Problem description:
Copy every line that holds the string "Kits" from the data below.

Data for this exercise:
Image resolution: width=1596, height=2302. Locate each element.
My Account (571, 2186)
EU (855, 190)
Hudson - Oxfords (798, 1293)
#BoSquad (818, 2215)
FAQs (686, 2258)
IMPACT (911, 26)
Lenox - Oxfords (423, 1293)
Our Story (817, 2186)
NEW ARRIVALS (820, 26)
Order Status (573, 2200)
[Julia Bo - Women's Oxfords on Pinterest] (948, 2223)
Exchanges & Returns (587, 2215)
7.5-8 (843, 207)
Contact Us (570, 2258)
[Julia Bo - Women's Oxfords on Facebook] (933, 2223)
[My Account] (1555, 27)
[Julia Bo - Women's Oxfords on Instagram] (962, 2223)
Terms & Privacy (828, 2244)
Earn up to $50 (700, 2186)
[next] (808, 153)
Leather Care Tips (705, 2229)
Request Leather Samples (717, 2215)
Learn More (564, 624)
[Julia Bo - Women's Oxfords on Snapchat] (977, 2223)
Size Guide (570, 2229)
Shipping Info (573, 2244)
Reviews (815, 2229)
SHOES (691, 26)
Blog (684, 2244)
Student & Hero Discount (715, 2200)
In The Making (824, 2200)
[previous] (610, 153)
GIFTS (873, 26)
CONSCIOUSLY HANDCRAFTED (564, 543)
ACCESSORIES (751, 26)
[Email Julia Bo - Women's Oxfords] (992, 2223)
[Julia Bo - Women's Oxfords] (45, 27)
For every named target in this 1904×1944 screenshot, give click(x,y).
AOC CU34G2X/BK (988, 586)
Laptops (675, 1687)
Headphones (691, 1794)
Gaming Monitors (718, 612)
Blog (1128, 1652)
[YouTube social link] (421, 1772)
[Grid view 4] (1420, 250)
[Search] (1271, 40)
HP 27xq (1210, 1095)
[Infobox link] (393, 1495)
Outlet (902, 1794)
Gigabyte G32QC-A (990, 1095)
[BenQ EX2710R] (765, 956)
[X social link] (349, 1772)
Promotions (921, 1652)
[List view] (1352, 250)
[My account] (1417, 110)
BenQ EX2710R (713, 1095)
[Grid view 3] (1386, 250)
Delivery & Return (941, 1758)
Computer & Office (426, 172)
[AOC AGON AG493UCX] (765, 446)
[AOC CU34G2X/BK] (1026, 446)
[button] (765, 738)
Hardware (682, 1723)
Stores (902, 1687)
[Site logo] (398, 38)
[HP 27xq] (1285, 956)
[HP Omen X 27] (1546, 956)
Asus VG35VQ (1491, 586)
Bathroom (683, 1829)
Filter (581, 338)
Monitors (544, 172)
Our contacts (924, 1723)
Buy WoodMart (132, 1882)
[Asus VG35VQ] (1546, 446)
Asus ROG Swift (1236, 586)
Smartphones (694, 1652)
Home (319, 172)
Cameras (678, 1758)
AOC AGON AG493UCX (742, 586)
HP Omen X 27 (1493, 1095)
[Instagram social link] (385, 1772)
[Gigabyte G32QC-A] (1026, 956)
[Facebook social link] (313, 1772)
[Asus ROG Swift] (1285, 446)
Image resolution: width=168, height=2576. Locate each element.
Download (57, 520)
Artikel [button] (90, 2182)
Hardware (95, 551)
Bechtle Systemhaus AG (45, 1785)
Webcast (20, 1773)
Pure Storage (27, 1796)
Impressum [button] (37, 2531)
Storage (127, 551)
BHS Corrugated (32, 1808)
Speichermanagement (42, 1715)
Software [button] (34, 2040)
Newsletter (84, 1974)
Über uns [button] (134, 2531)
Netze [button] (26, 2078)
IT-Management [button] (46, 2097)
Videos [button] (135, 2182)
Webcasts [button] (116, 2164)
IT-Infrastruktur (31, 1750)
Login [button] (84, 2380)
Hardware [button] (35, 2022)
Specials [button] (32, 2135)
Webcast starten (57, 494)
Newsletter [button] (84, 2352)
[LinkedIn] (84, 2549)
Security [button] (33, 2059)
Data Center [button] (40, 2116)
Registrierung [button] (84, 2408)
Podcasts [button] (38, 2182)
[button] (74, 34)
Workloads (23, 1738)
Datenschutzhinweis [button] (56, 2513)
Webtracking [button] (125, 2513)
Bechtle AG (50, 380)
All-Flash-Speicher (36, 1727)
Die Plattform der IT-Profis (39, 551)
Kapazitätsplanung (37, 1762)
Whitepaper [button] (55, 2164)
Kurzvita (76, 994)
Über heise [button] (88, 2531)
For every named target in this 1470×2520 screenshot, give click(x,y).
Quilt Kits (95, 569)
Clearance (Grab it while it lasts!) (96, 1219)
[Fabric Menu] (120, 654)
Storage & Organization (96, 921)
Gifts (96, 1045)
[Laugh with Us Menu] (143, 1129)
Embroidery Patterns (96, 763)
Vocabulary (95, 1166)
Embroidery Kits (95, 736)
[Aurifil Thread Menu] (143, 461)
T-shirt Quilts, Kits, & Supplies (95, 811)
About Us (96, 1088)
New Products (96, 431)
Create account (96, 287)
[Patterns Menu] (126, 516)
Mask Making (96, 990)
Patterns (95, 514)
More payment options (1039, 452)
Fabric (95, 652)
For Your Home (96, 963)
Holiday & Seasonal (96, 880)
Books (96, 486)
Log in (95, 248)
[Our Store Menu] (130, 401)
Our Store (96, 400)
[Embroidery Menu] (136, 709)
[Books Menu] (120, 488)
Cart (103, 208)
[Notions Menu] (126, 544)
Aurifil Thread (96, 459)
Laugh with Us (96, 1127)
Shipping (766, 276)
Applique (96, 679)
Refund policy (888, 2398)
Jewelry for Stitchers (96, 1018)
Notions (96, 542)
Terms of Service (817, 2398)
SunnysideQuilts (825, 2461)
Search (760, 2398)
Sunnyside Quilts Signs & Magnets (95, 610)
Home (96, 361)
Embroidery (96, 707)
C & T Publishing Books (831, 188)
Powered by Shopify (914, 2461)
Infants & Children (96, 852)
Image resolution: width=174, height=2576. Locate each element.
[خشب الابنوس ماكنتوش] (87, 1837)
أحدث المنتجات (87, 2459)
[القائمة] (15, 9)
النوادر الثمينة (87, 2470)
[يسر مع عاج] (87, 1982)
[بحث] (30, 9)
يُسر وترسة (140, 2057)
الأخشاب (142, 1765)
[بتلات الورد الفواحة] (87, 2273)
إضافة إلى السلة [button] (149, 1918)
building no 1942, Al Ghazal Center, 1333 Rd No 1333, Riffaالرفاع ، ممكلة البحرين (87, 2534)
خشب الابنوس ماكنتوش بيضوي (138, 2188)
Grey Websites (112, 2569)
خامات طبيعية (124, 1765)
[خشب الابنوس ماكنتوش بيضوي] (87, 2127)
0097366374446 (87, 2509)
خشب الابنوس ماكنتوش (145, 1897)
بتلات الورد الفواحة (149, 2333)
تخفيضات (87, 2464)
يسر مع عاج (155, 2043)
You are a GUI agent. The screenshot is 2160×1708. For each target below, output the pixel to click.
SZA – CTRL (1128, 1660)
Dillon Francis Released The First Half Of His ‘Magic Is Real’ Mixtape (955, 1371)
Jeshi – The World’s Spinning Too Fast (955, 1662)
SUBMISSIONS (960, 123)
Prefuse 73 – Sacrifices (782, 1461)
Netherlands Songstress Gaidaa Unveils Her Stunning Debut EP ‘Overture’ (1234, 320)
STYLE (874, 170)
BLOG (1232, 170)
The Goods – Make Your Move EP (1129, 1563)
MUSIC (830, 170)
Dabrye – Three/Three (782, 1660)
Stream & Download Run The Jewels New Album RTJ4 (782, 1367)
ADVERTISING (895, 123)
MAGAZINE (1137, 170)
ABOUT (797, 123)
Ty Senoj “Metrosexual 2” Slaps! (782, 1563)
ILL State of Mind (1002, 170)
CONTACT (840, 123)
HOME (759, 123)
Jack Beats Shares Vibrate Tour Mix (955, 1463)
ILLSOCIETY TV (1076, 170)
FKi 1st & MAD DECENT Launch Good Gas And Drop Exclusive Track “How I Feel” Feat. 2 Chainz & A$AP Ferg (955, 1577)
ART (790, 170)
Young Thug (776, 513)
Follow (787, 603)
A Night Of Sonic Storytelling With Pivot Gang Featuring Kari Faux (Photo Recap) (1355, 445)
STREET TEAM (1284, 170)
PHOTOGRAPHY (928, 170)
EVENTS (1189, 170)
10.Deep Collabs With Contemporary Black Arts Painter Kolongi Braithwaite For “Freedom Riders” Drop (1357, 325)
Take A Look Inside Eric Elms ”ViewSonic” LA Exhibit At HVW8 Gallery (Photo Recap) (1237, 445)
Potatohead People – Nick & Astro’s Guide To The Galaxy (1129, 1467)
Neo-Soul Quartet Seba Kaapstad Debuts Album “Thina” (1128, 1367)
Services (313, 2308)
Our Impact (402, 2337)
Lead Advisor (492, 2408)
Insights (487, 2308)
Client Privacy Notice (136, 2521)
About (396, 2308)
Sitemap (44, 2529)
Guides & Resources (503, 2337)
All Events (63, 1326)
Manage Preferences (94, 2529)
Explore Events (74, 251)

Your response:
Quilt Kits (95, 569)
Embroidery Kits (95, 736)
T-shirt Quilts, Kits, & Supplies (95, 811)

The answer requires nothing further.